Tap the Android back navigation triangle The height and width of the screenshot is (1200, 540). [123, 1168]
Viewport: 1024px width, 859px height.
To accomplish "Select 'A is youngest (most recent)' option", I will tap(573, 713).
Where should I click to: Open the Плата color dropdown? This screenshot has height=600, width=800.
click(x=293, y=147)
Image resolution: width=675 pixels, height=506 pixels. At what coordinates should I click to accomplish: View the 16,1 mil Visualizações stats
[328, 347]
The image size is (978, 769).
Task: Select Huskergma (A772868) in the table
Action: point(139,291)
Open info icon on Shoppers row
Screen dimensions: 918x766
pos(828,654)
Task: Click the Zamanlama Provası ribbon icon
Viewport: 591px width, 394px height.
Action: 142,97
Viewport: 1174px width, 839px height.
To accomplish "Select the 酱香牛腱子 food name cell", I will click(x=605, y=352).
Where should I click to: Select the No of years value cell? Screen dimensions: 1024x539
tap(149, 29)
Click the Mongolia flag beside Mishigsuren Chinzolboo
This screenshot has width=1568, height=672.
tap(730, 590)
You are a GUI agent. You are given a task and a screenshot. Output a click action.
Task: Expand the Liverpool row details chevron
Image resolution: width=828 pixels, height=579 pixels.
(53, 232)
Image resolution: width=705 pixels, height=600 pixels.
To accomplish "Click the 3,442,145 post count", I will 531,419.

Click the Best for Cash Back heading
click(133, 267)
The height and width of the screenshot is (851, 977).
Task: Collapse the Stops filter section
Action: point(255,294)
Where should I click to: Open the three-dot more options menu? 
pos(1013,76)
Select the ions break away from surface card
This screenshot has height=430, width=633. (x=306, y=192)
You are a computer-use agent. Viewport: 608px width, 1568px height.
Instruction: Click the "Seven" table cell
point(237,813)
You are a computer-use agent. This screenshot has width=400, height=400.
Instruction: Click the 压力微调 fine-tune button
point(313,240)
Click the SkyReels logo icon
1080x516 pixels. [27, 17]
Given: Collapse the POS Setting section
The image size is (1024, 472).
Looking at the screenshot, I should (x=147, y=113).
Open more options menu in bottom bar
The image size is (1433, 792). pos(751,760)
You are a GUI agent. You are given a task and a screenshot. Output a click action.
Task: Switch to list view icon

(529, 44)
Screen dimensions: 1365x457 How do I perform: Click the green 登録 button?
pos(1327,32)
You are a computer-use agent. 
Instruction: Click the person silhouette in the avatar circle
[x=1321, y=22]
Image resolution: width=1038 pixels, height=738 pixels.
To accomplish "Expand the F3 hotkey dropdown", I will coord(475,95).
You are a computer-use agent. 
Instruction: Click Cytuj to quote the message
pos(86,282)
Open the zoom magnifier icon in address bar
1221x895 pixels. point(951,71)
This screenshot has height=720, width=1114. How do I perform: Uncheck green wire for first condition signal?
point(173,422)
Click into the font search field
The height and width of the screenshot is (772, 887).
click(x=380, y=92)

• **REQUIRED WORK**
Reproduce each line of the data without any change.

• **WRITTEN SOLUTION**
Tap the Android back navigation triangle The height and width of the screenshot is (1200, 540). [123, 1168]
Viewport: 1024px width, 859px height.
To accomplish "Select 'A is youngest (most recent)' option", I will tap(573, 713).
Where should I click to: Open the Плата color dropdown? This screenshot has height=600, width=800.
click(x=293, y=147)
Image resolution: width=675 pixels, height=506 pixels. At what coordinates should I click to accomplish: View the 16,1 mil Visualizações stats
[328, 347]
The image size is (978, 769).
Task: Select Huskergma (A772868) in the table
Action: point(139,291)
Open info icon on Shoppers row
Screen dimensions: 918x766
pos(828,654)
Task: Click the Zamanlama Provası ribbon icon
Viewport: 591px width, 394px height.
Action: 142,97
Viewport: 1174px width, 839px height.
To accomplish "Select the 酱香牛腱子 food name cell", I will click(x=605, y=352).
Where should I click to: Select the No of years value cell? Screen dimensions: 1024x539
tap(149, 29)
Click the Mongolia flag beside Mishigsuren Chinzolboo
This screenshot has width=1568, height=672.
tap(730, 590)
You are a GUI agent. You are given a task and a screenshot. Output a click action.
Task: Expand the Liverpool row details chevron
Image resolution: width=828 pixels, height=579 pixels.
(53, 232)
Image resolution: width=705 pixels, height=600 pixels.
To accomplish "Click the 3,442,145 post count", I will 531,419.

Click the Best for Cash Back heading
click(133, 267)
The height and width of the screenshot is (851, 977).
Task: Collapse the Stops filter section
Action: point(255,294)
Where should I click to: Open the three-dot more options menu? 
pos(1013,76)
Select the ions break away from surface card
This screenshot has height=430, width=633. (x=306, y=192)
You are a computer-use agent. Viewport: 608px width, 1568px height.
Instruction: Click the "Seven" table cell
point(237,813)
You are a computer-use agent. This screenshot has width=400, height=400.
Instruction: Click the 压力微调 fine-tune button
point(313,240)
Click the SkyReels logo icon
1080x516 pixels. [27, 17]
Given: Collapse the POS Setting section
The image size is (1024, 472).
Looking at the screenshot, I should (x=147, y=113).
Open more options menu in bottom bar
The image size is (1433, 792). pos(751,760)
You are a GUI agent. You are given a task and a screenshot. Output a click action.
Task: Switch to list view icon

(529, 44)
Screen dimensions: 1365x457 How do I perform: Click the green 登録 button?
pos(1327,32)
You are a computer-use agent. 
Instruction: Click the person silhouette in the avatar circle
[x=1321, y=22]
Image resolution: width=1038 pixels, height=738 pixels.
To accomplish "Expand the F3 hotkey dropdown", I will coord(475,95).
You are a computer-use agent. 
Instruction: Click Cytuj to quote the message
pos(86,282)
Open the zoom magnifier icon in address bar
1221x895 pixels. point(951,71)
This screenshot has height=720, width=1114. How do I perform: Uncheck green wire for first condition signal?
point(173,422)
Click into the font search field
The height and width of the screenshot is (772, 887).
click(x=380, y=92)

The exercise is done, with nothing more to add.